The diverse theoretical developments of Van Valen’s picture have flourished in many directions, including (a) the early game theoretic models (Stenseth and Maynard Smith 1984), (b) predator-prey and host-parasite evolution (Ikegami and Kaneko 1992; Kaneko and Ikegami 1992; Van Der Laan and Hogeweg 1995; Morran et al. 2011; Rabajante et al. 2015), (c) microbiota dynamics (Bonachela et al. 2017), (d) the evolution of plant shapes in a virtual environment (Ebner 2006; Fernandez et al. 2012), (e) coevolution of robots (Nolfi and Floreano 1998), and (f) dynamical complexity in economics (Barnett and Hansen 1996; Robson 2005). It also inspired a new generation of statistical physics models of evolution (Drossel 2001; Newman and Palmer 2003). One of the main triggers for the latter is to be found in a landmark paper by Stuart Kauffman and Sönke Johnsen on “Coevolution at the Edge of Chaos” Kauffman and Johnsen (1991); Bak et al. (1992). The model presented by these authors proposed a well-defined framework to describe Red Queen dynamics in terms of coupled species equipped with a simple “genome” represented as strings of bits. Each of these genomes has an associated fitness measure, and mutations push each species up within their fitness landscapes. However, instead of the original conception of fitness landscape as a species-specific structure, the landscapes of different species are coupled in such a way that a change in a given landscape can propagate into the others. Under this general framework, Red Queen dynamics as well as punctuated equilibrium (Eldredge and Gould 1972) would be an inevitable result of a tendency to critical states (Bak et al. 1992; Gould 2002) where ecosystem-level coevolution will lead to unpredictable dynamics, effectively decoupling micro- from macroevolution (Solé et al. 1996).

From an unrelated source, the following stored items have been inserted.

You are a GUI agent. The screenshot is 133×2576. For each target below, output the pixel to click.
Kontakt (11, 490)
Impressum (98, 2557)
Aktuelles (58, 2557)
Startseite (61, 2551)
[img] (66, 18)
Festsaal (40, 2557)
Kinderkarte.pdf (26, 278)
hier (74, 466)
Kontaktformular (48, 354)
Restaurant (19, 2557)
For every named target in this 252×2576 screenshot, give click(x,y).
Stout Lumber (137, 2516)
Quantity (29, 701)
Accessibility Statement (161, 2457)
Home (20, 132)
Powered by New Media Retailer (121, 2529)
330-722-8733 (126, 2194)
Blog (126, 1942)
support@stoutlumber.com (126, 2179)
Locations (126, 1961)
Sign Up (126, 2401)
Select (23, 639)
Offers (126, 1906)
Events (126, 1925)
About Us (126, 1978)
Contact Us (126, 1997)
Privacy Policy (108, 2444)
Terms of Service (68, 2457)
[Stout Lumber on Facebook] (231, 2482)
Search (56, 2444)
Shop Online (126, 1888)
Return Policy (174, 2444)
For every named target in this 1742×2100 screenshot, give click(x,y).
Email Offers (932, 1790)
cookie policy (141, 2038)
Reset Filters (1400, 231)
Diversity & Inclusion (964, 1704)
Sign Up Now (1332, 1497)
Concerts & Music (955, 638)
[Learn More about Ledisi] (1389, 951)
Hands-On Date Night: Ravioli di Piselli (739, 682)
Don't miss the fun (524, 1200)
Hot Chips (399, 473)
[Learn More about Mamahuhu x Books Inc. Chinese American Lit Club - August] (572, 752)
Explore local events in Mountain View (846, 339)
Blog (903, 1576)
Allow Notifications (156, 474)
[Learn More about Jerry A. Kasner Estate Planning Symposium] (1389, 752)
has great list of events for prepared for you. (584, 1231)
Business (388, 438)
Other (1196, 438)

The Red Queen has inspired further evolutionary metaphors, including (a) the Red King dynamics of mutualistic communities, where the slowly evolving species is likely to gain a disproportionate share of the benefits (instead of the faster changing one) (Bergstrom and Lachmann 2003), (b) the Black Queen hypothesis, which proposes that gene loss can provide a selective advantage by conserving an organism’s limiting resources (Morris et al. 2012), and especially relevant for microbial communities (c) the Suicide King, a phenomenon related to the maladaptive coevolution of parasites that can lead to the extinction of their hosts (Dybdahl and Storfer 2003).

Van Valen had a wide range of interests, spanning the history of all life forms. He had a mind for “out of the box” ideas, such as the concept of cancers as biological species, exemplified by the cancerous HeLa cell line (Van Valen 1991), which has inspired others to reconsider the nature of cancer populations under a different view (Duesberg and Rasnick 2000). “I don’t work linearly,” he explained in a note to his department chair. “I am a generalist and tend to open new approaches more than fill them in. What I work on changes irregularly and unpredictably with the progress of theory and knowledge” (UChicago News 2010). His RQH was certainly a nonlinear, extraordinary insight. The key concept has been shown to be correct and central to our understanding of evolution (de Vladar et al. 2017). In many ways, Van Valen can be said to have been able to peer through the Looking Glass and foresee a whole land of open-ended possibilities.